The mass is based on a plainchant cantus firmus, Puer natus est nobis, which was appointed to be sung at the third mass of Christmas day and at the feast of the Circumcision according to the Sarum rite. This allows scholars to date its composition to Christmas of 1554, when Philip was in England and his singers were singing alongside the Chapel Royal for mass. Its cantus firmus, celebrating the birth of Jesus, is thought to allude to the birth of a male heir for England, as Mary believed she was pregnant at the time and was willing to convey it.

=== Influence and popular culture ===
The Gloria of Missa Puer natus was arranged by Tangerine Dream for the soundtrack to The Keep (1983). Anachronistically, the Gloria is sung during Anne Boleyn's attempted assassination in The Tudors (2008).

== Analysis ==
Like English mass settings from before the reformation, the mass does not have a Kyrie movement. Only one section of the Credo survives, the "Et expecto". The Sanctus and Agnus Dei also have missing bars in the alto and bass parts, which have been reconstructed by David Wulstan. The mass is in duple metre throughout. The music of the mass bears characteristics of both the English and Flemish traditions. The Flemish characteristics include the extensive use of homophony, the large number of voices and the slow-moving harmonies. The English characteristics include English cadences, a triple metre with transition into duple metre, and strict adherence to a cantus firmus "ground" which is sung in long notes in the tenor voice, rather than being paraphrased between the parts as in continental masses of the mid-16th century. The mass also has a head-motif that begins each movement which is not based on the cantus firmus.

=== Cantus firmus ===
The second tenor carries the cantus firmus "Puer natus est nobis". The note values are large, lasting many "longs" or breves. Harmonic modulations occur throughout the mass, yet the rate of modulation is slow as a result of the lengthy note values. Tallis compensates for moments where a single note in the tenor may last up to 31 bars by writing many imitations throughout the other parts, allowing for rhythmic creativity. He uses passing notes in the melodies (often upwards towards the key note) that create a "shimmer effect" throughout the texture. The end of the Agnus Dei is minimalist in approach, with repeating motifs over static harmony that creates a petering-out effect that word-paints for the phrase "Dona nobis pacem" (Grant us peace). Philips describes the effect as "mantra-like".
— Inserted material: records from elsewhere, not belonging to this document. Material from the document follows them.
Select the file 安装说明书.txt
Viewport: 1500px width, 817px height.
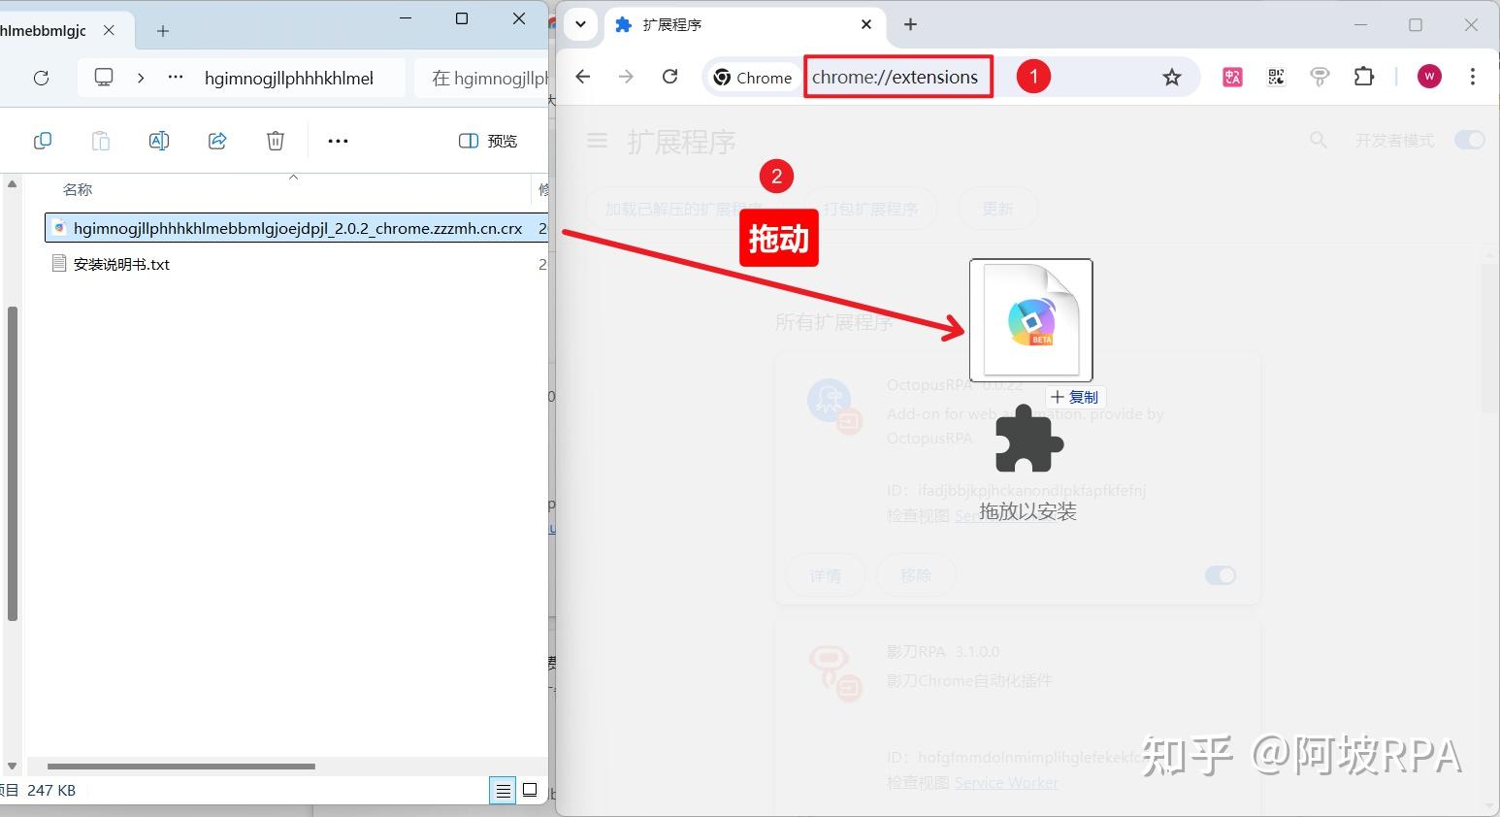point(121,263)
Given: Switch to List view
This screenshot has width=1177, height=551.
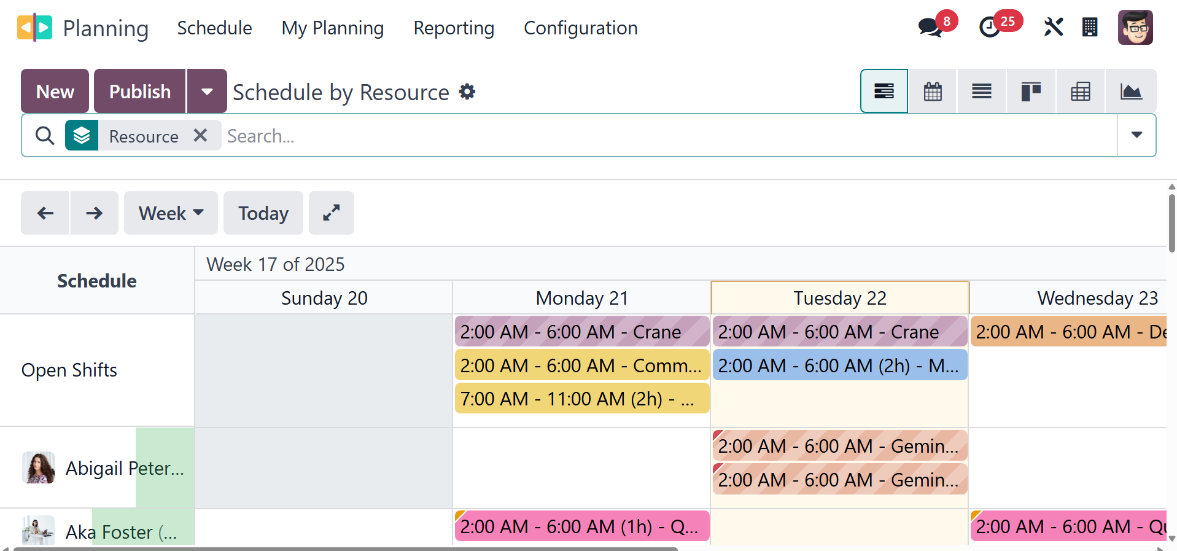Looking at the screenshot, I should 982,92.
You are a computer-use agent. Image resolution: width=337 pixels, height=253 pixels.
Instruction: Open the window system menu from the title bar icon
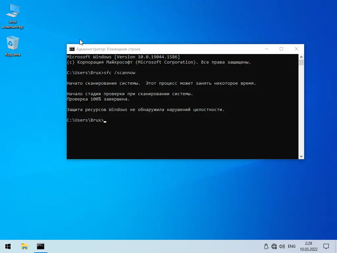(x=72, y=49)
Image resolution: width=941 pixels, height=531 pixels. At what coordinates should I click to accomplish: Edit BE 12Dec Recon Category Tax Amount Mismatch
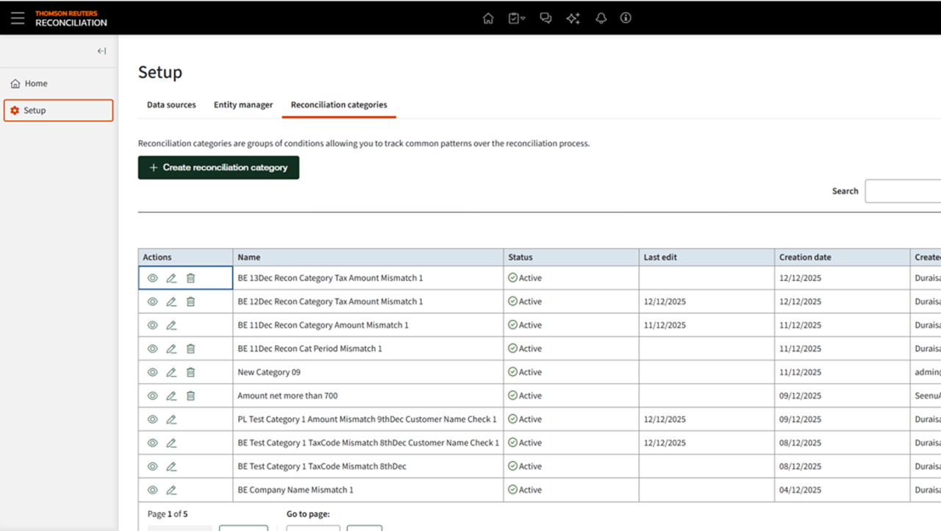(x=171, y=302)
Various note values of the cantus firmus have also been arranged by Tallis rhythmically to create a cryptic, puzzle-like pattern throughout. Milsom writes that the patterns are "almost cabbalistic", while Wulfstan suggests that Tallis' use of patterns actually resemble Ockeghem's mathematical "games" with cantus firmi. Kerman and Humphreys have identified that in some movements, the note value corresponds with a certain vowel within the word of the text being sung in the cantus firmus, although the procedure for this changes from movement to movement in an unknown sequence. Philips writes that the overall esoteric significance is "difficult to discern". The cantus firmus in the Sanctus also has a series of diminutions and repeats that randomly switch between prograde to retrograde.